日本人は、昔から文化的特徴として、いわゆる「あうんの呼吸」が通じる民族です。従って、仕事でもコミュニケーションをしっかり取らず進めることも多々あります。しかし、それでは、後になって重大なミスを招いたり、意味のない仕事に終わってしまうこともあります。本書では、①仕事を頼まれたらその場でイメージを共有する、②引き受けた仕事は五分限定ですぐやる、③報連相は仮説を入れて念押し型でやる、ことが基本として挙げられています。最初の段階からコミュニケーションをしっかりととり、ゴールイメージや仮説を共有したうえで仕事を進めるとスムーズに進み、あとでやり直しと言ったことも防げます。
Ⅴ 資料は商品、会議はチャンス
本章で挙げられているのは、①資料づくりは下書きに時間をかける、と
②会議で発言しないのは欠席と同じ、です。①は、実はコンサルティング業界ではよく言われることです。資料を作るときは、考えることに最大限の時間を使うべきで、考える時はパソコンを使わずに手書きで作った方が、脳が効率よく働いて、早く深く考えられると口酸っぱく言われました。実際に、アメリカの大学教授による論文では、授業中のノートを手書き、もしくはキーボードで打った場合を比べたところ、手書きの方が授業内容の理解を深め、記憶に留める効果が高いことが報告されています。

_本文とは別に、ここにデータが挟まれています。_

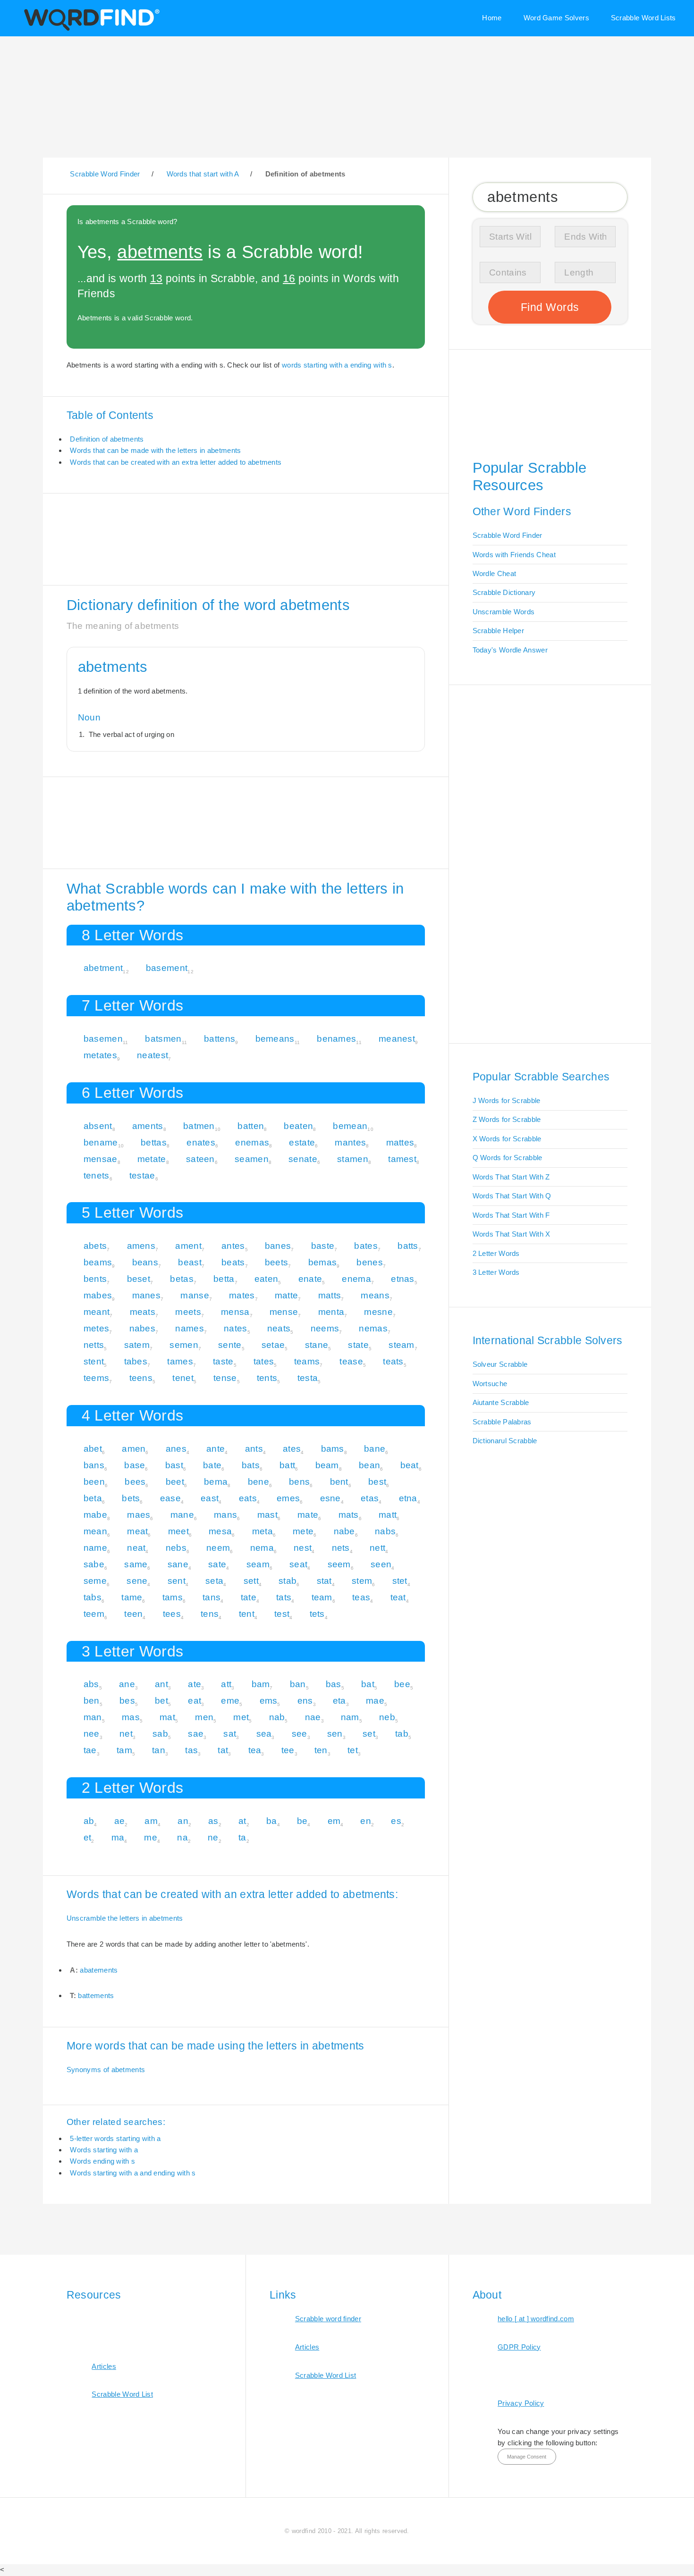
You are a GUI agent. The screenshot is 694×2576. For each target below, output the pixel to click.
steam (402, 1345)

また、②ですが、会議は様々な角度から議論をし、多面的に物事を考える場です。このように目的から考えると会議で発言をしないのは仕事をしていないのと同じですよね。これもコンサルティング業界ではよく言われることです。
以上のように多面的にかつ深く考えることに重点を置くように、日々の行動から意識していくことが重要だと思います。
以上、大事にするべき仕事の基本をいくつか見てきましたが、いかがだったでしょうか?それほど、大それたことをしているようには感じないのではないかと思います。そのぐらいは、自分もやっている!と思った方もいらっしゃるかと思います。
大事なのは、普段から重要となる「基本」を徹底してやり抜くということかと思います。アメリカの調査でもビジネスやスポーツ、芸能などで成功している人に共通することは、「やり抜く力」と言われています。基本を大切にし、普段の行動から徹底してこの基本を忠実に行うことが成果をあげる重要なポイントかも知れません。